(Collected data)

%%

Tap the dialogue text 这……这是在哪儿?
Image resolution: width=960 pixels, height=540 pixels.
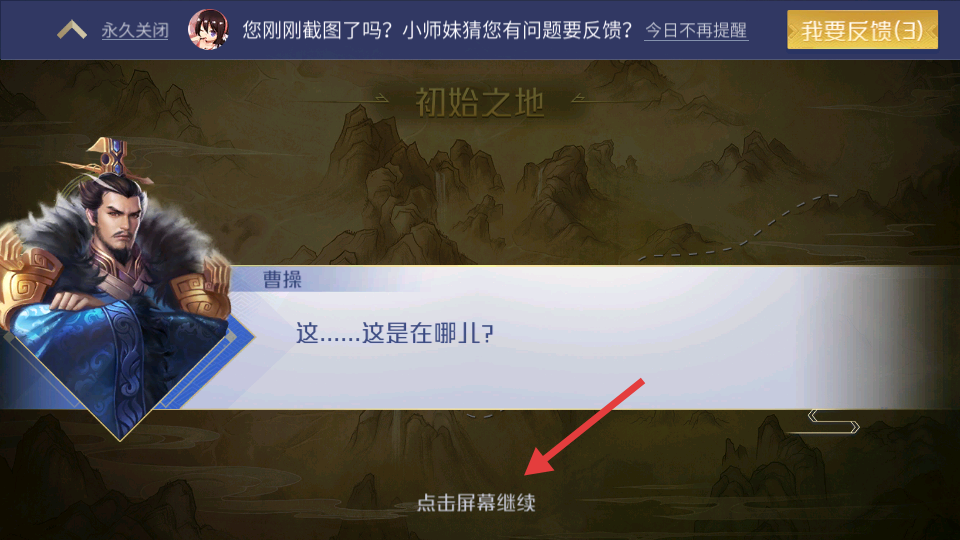(x=395, y=334)
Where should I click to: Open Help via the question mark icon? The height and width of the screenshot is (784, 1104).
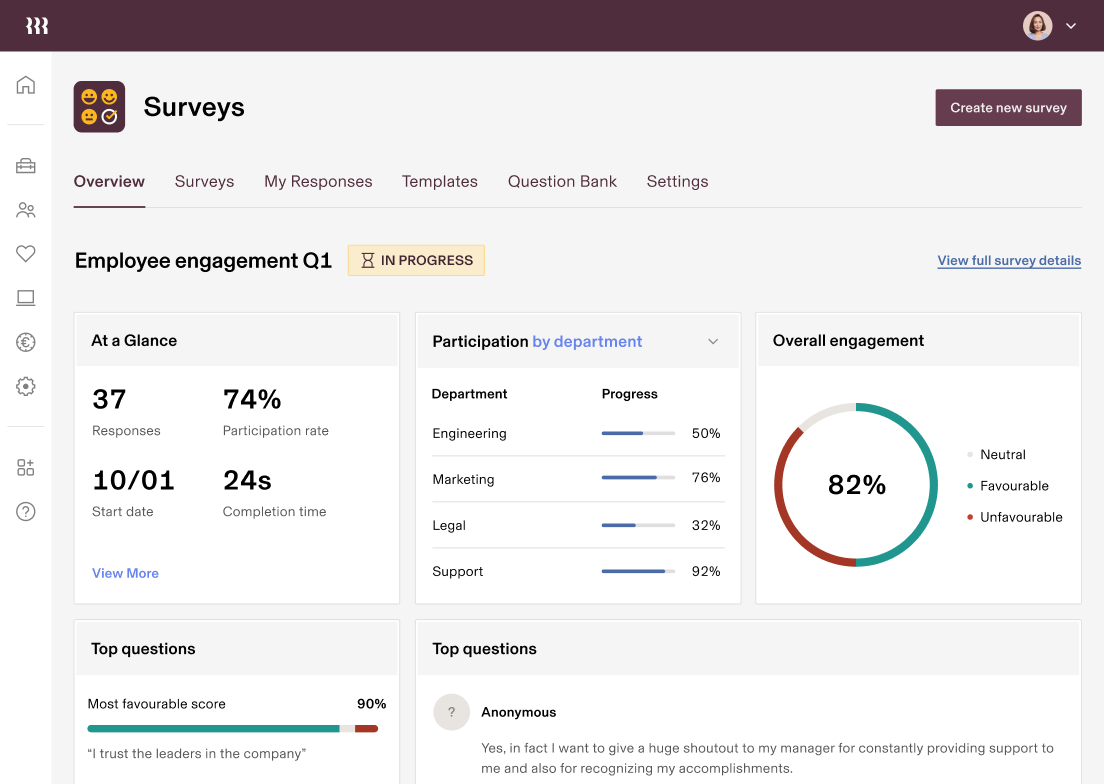pyautogui.click(x=26, y=511)
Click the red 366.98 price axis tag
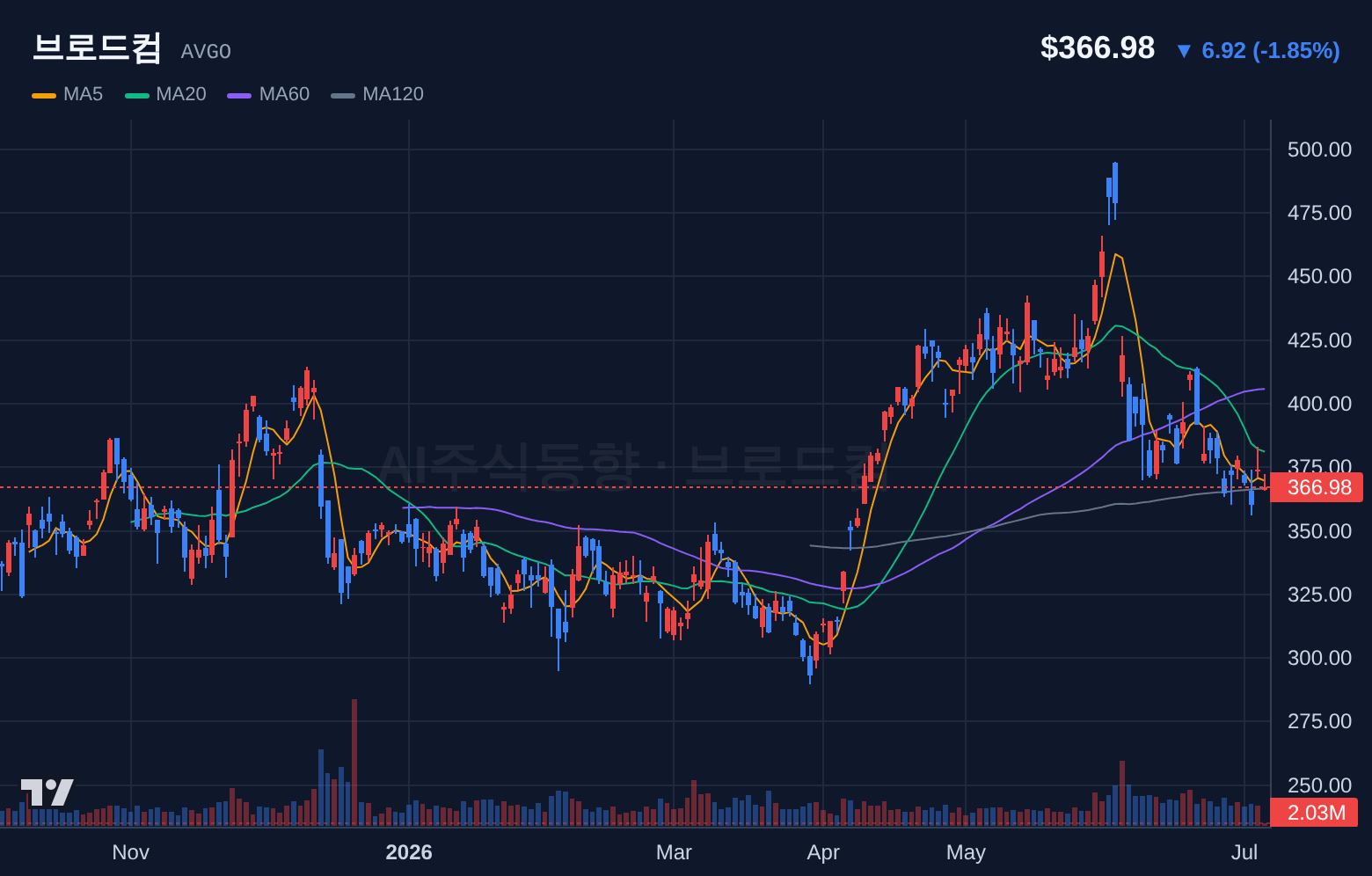Image resolution: width=1372 pixels, height=876 pixels. click(1317, 487)
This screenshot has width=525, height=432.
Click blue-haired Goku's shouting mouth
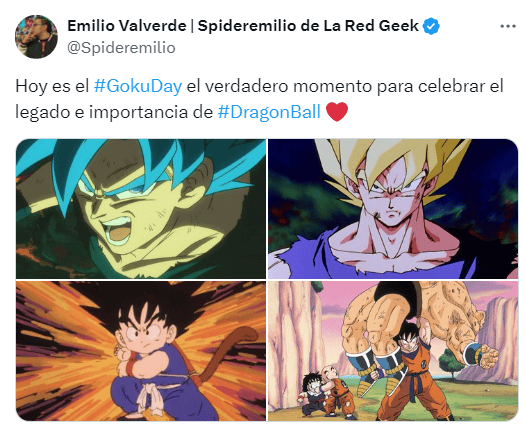click(x=120, y=230)
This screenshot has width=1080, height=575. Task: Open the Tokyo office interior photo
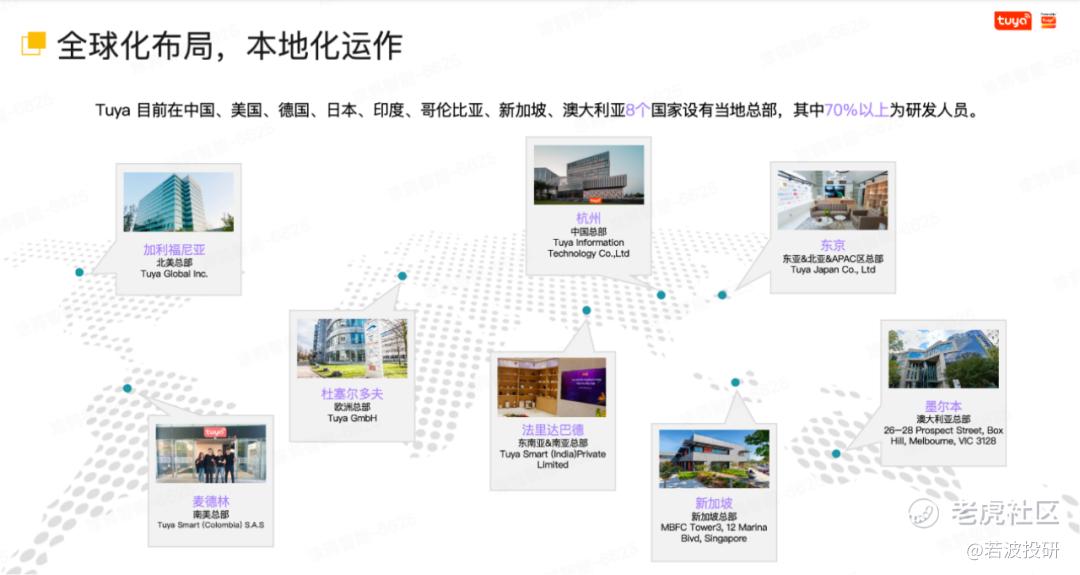pos(832,200)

%%

Copy all the lines of data exactly as they appear, dropping any images.

Tap the dialogue text 这……这是在哪儿?
Image resolution: width=960 pixels, height=540 pixels.
(x=395, y=334)
Where should I click to: Open Help via the question mark icon? The height and width of the screenshot is (784, 1104).
pyautogui.click(x=26, y=511)
Click the red 366.98 price axis tag
Image resolution: width=1372 pixels, height=876 pixels. click(1317, 487)
This screenshot has width=525, height=432.
Click blue-haired Goku's shouting mouth
click(x=120, y=230)
This screenshot has width=1080, height=575. Task: Open the Tokyo office interior photo
pos(832,200)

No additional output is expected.